David also had a powerful moral and spiritual side that may be unknown to many. He was a practicing Quaker, having converted from his original Methodist upbringing. His work and travels to India deeply influenced him, and he became a great admirer of Indian culture, reading the Gitas, and incorporating Indian ways into his life. He had spiritual teachers and wanted to investigate Eastern precepts.

Finally, David had a cranky side that I personally found endearing. He complained frequently about the wrong direction psychology was taking with its emphasis on self-report and attitudes. He thought that most of the interesting stuff took place beneath the surface, and he could not understand why everyone else did not see that. He felt that his work was not influential, and that he was like the proverbial David fighting the establishment Goliath. Pointing out to him that he chaired the department of social relations at Harvard for many years, that he and his work were world renowned, and that he therefore was the establishment, had no effect on these thoughts. He complained that his students often did not follow him into the study of motivation. But he encouraged originality and independence and would implicitly disapprove of others following up his work by tweaking studies and systematically enlarging the scope of previous studies. The flip side of this disapproval was a complete openness to ideas promoted by his students and colleagues. He would get excited by new and innovative ideas. He would encourage the work and provide the resources needed if he could. He would help shape the projects and sharpen the thinking behind them. And then he would be proud of the results, although that was not always obvious. Another idiosyncrasy was that he rarely told one of his students how well he thought of his or her work in any detail. He would tell another colleague or student, we would exchange the information, and that is how we would learn about what he thought of our work.

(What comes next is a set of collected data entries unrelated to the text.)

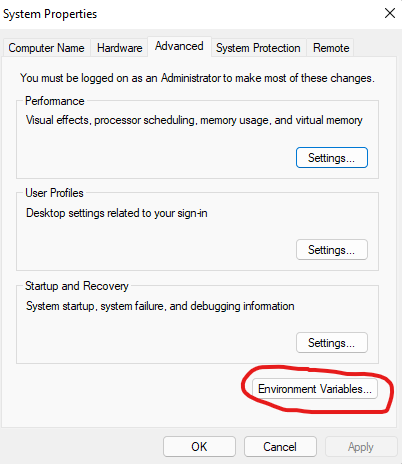Go to the System Protection tab

[x=258, y=48]
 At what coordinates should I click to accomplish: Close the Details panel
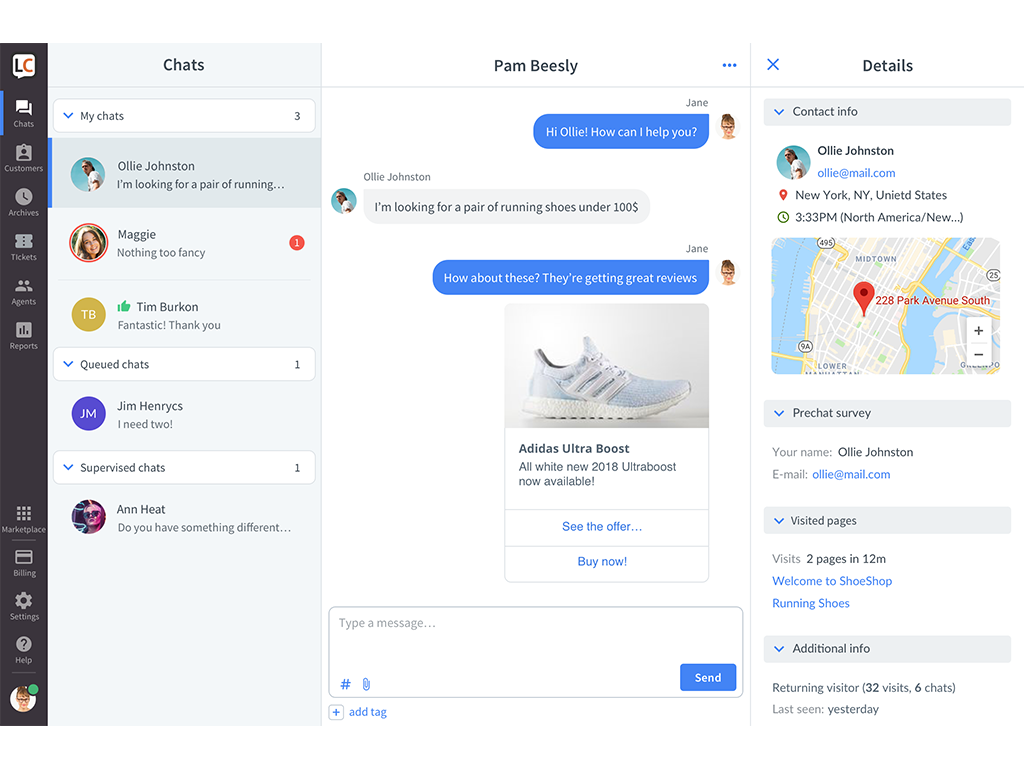point(773,65)
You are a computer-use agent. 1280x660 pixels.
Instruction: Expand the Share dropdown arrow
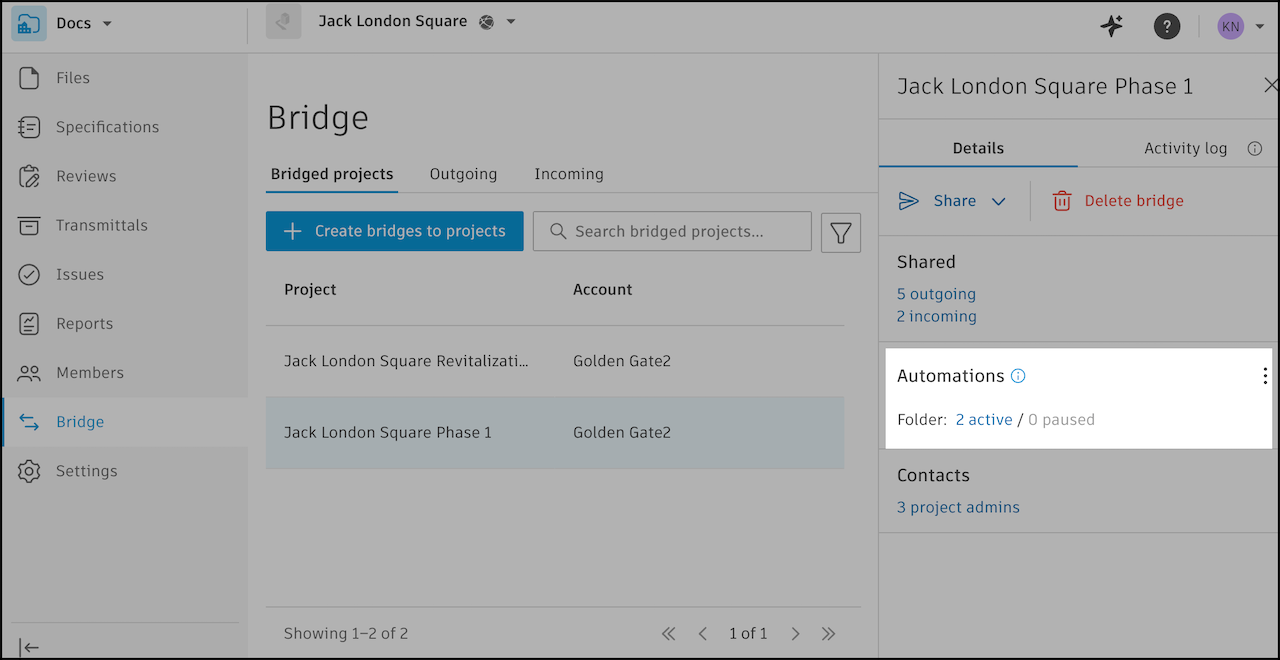coord(998,201)
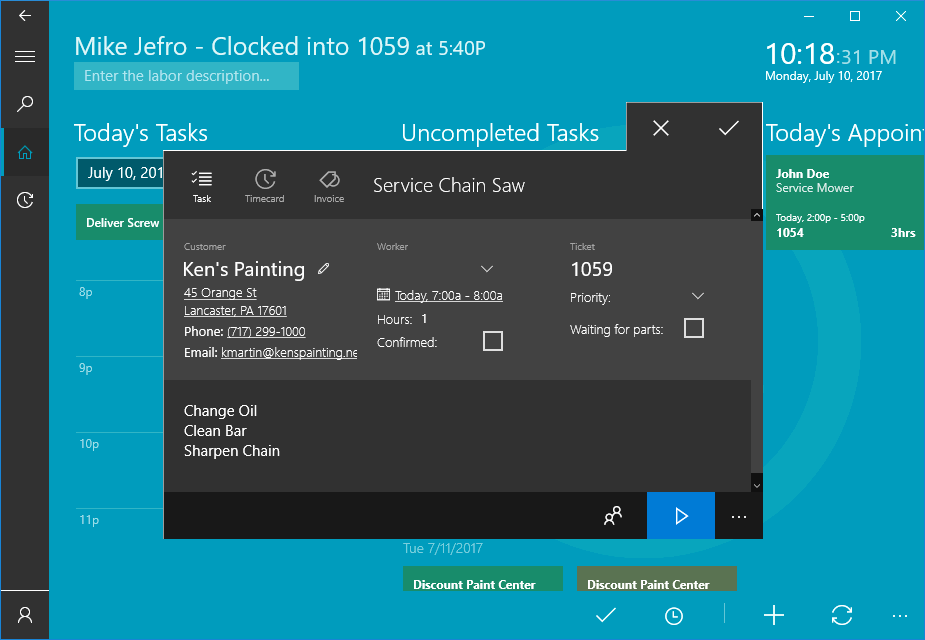Switch to the Timecard tab
This screenshot has height=640, width=925.
(x=265, y=185)
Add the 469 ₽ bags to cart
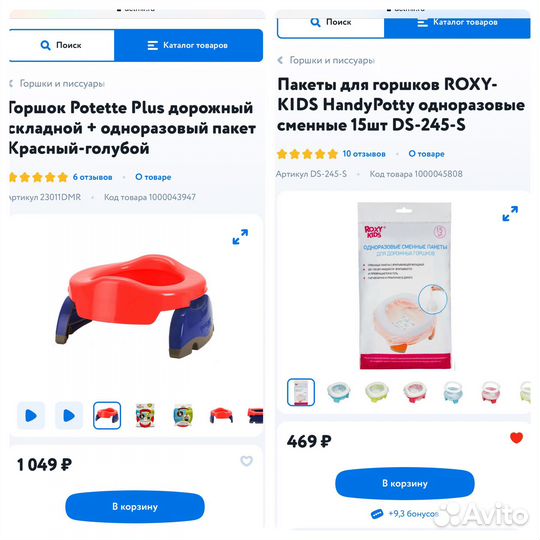This screenshot has width=540, height=540. [x=405, y=483]
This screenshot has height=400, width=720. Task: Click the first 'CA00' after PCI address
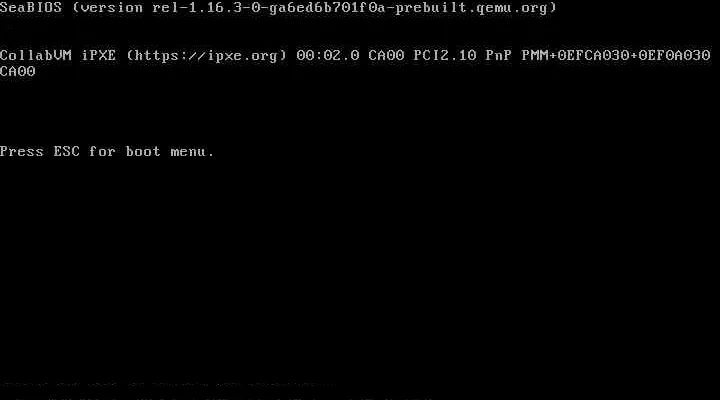386,56
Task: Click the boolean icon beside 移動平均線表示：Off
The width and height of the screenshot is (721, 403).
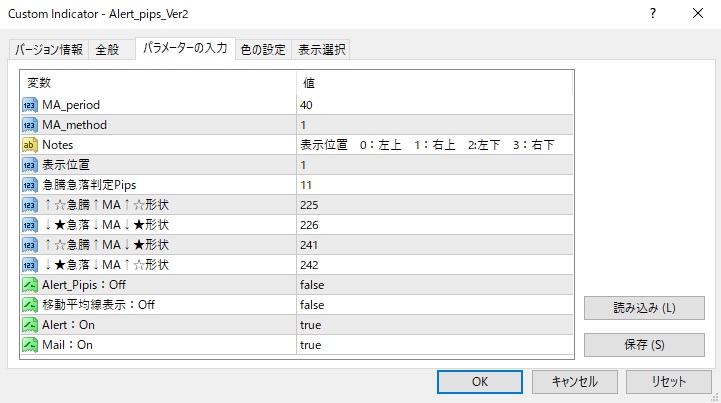Action: click(x=30, y=305)
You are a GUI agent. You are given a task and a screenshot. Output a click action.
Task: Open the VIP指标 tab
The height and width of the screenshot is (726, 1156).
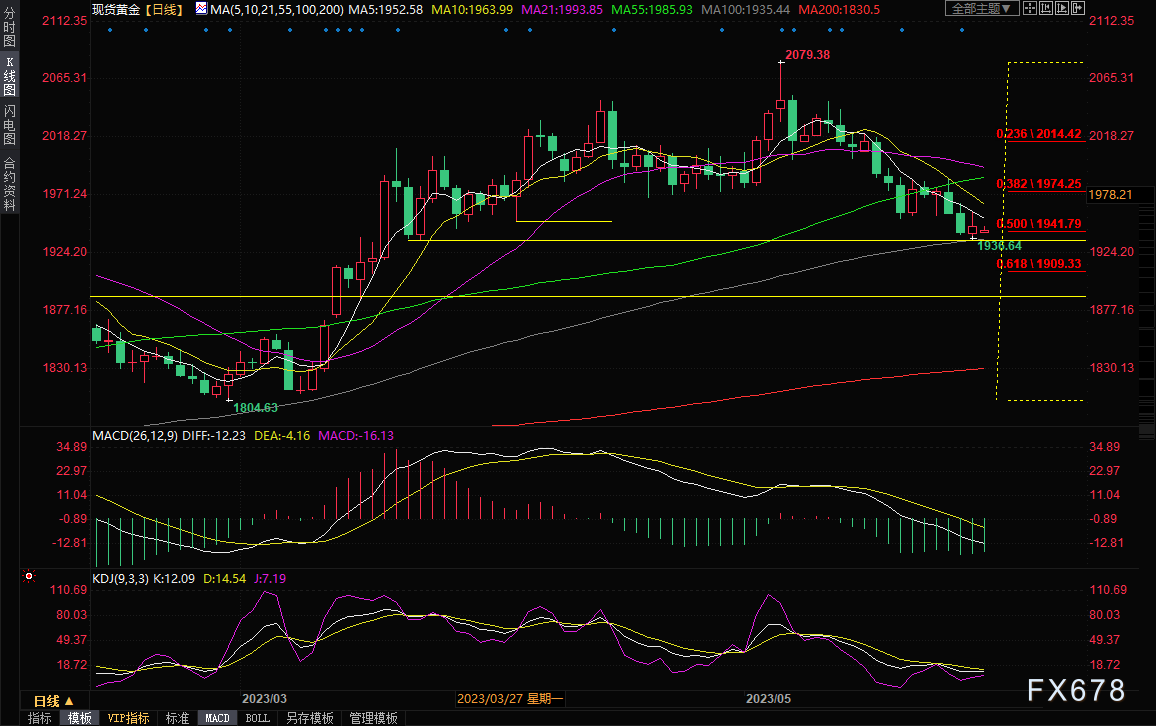128,718
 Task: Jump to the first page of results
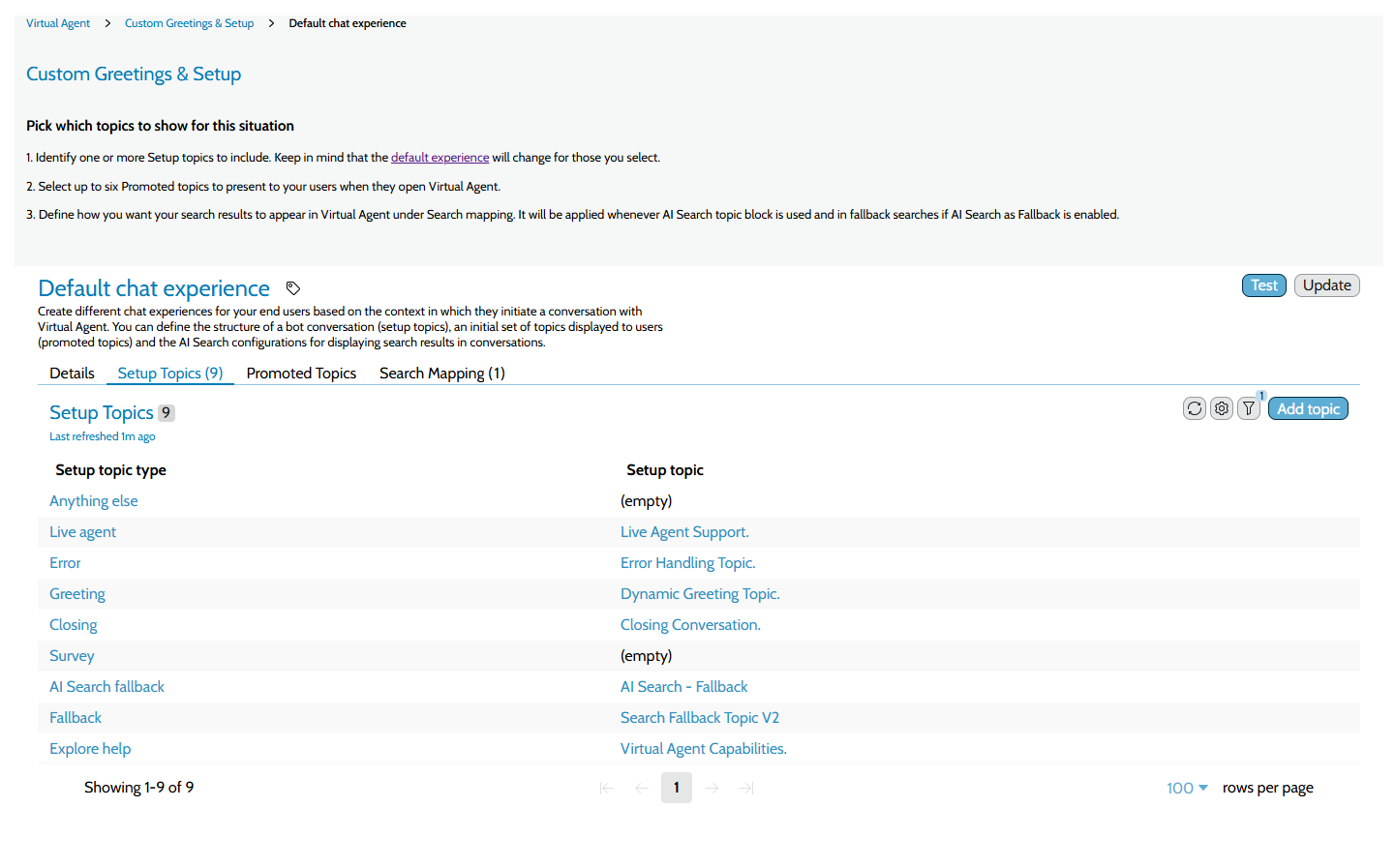(606, 787)
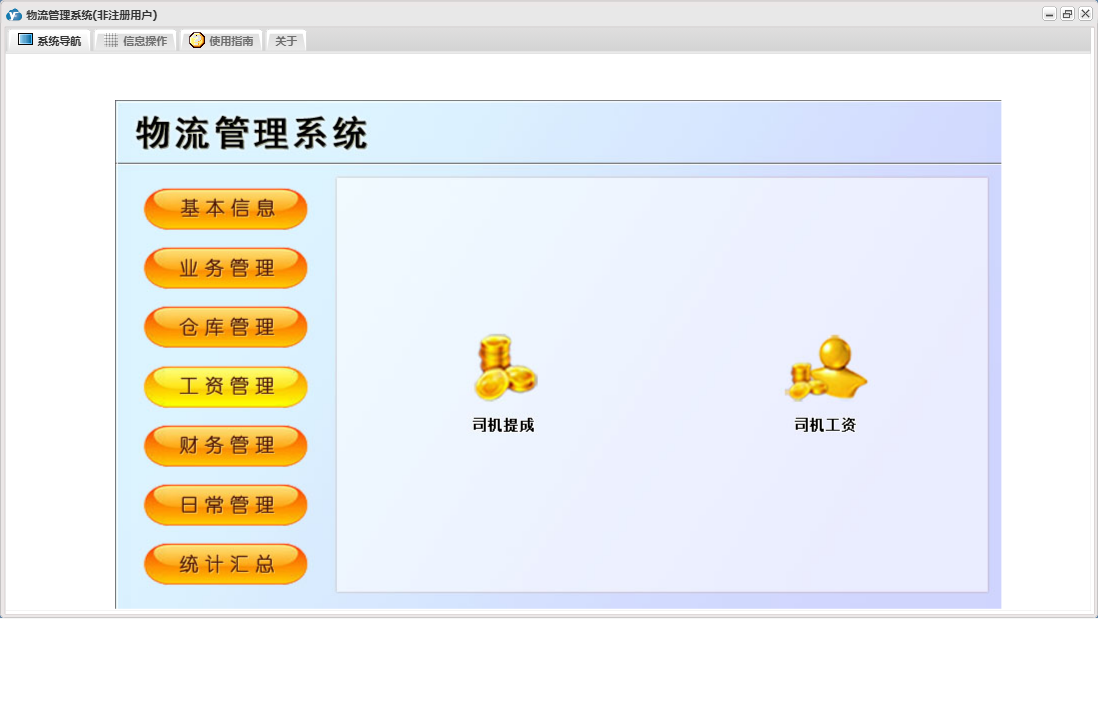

David was a complicated and multi-talented man. He was a great and thoroughly empirical psychologist who liked grand ideas and studies. He was a hard-nosed scientist, an entrepreneur, a spiritual man, and a curmudgeon. And he was a great mentor as well as a great person. We are unlikely to see anyone like him any time soon.

Comments

Dear Joel, Thank you for writing such a wonderful article on David. I worked with him at McBer (HayMcBer) up until his death. Although I never went to Harvard or BU, I felt like his student. We would work on client research together and I had the exact same experience you had. We worked on a dataset from PepsiCo that was the basis of his last paper published posthumously. I remember looking at spreadsheets on raw data and not being able to see anything and then he would look over my shoulder or take it home over the weekend and say, “Oh, now I see what’s going on!” I told him he made my brain hurt to discuss things with him because he could think so deeply and complexly. In research meetings if we were struggling with difficult things, he would often shut his eyes. I bought he was falling asleep because he was in his 70’s after all. But then I learned he was meditating. Breathing heavily (I thought he was snoring), he’d “come to” and have some brilliant insight no one else — including him — had had. I understand he died in his wife’s Meriam’s arms, repeating his “mantra” that he used his whole life in his meditation — but I don’t know what his mantra was. I still miss him to this day and know how much he shaped my thinking about figuring out what is going on in the world.

An excellent and very accurate description of the David McClelland I knew, worked with and greatly admired.